Darkest Hour – Joe Wright

Darkest Hour starring Gary Oldman, Kristin Scott Thomas, and Ben Mendelsohn.
Photo Credit: Jack English/Focus Features

It’s a movie that was made for the Oscars; you have a brilliant performance of a historical figure, impressive makeup and costume to go with the times, the inclusion of a powerful wartime speech, and artistic camera work. Darkest Hour is not the best movie to come out in 2017, not by a long shot, but no one can argue it’s a quality film and quite enjoyable. You get a glimpse into Winston Churchill’s battle to gain the trust of the Cabinet when he takes over as British Prime Minister for Neville Chamberlain in the early days of World War II.

It actually fits in really well with another film that was featured in the same Best Picture category at the Oscars – Dunkirk. They take place at the same time and it would benefit moviegoers to watch them both for historical purposes. It’s a time in history that not everyone is familiar with and it’s very interesting to see things happen from the soldiers’ perspectives as well as the political perspective. The two films couldn’t be more different but they stay true to their perspectives: the soldier’s point of view is action-based while a politician’s point of view is all about words.

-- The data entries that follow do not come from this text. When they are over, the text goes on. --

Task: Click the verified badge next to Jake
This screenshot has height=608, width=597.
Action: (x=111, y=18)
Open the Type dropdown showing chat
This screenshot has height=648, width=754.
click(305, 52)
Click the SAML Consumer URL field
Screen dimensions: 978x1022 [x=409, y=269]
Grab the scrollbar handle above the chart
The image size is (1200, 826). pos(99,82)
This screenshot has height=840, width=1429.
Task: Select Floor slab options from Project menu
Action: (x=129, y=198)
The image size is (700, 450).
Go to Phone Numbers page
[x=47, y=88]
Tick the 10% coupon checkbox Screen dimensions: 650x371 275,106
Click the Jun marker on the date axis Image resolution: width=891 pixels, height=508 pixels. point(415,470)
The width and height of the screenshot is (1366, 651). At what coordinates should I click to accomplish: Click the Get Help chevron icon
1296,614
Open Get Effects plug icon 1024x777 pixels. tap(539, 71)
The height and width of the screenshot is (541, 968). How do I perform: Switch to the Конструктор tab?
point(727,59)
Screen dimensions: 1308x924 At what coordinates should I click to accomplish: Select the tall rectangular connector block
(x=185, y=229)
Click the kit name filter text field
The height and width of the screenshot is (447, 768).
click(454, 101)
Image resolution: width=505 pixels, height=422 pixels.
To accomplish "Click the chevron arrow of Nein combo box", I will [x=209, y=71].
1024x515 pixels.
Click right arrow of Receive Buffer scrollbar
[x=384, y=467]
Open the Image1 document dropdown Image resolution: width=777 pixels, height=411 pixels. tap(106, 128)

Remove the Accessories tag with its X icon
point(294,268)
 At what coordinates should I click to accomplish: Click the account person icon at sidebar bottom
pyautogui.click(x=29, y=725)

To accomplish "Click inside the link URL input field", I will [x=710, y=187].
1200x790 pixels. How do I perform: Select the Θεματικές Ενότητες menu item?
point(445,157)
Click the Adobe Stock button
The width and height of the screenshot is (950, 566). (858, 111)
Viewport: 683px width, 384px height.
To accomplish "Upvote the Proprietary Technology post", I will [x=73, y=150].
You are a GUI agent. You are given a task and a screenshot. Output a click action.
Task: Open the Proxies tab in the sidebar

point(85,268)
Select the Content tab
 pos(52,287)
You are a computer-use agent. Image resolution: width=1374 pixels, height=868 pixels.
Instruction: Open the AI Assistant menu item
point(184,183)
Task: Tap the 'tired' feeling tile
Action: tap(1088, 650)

Most people can agree that Gary Oldman deserved an Oscar a long time ago. He finally took one home at the 90th Academy Awards in early March for his portrayal of Churchill. It wasn’t even a question that he would win. He disappears into the character and brings a lot of spunk to a man most people have only read about in history classes. But of course his performance wouldn’t have been as effective without the makeup team, so the three of them also brought home Oscar for their efforts in Darkest Hour. The supporting cast of Kristin Scott Thomas, Lily James, and Ben Mendelsohn is good, but be under no false illusion that Darkest Hour is anything but the ‘Gary Oldman Show’. It’s a mere snapshot in time after all, when Churchill was facing his biggest decisions as Prime Minister, so most other characters are just filler.

In addition to Best Actor in a Leading Role (won), Best Picture, and Best Makeup and Hairstyling (won), Darkest Hour was also nominated for Best Cinematography. It’s one of those things that is actually hard to ignore in this film. If it’s something you don’t usually notice, you likely will notice it here.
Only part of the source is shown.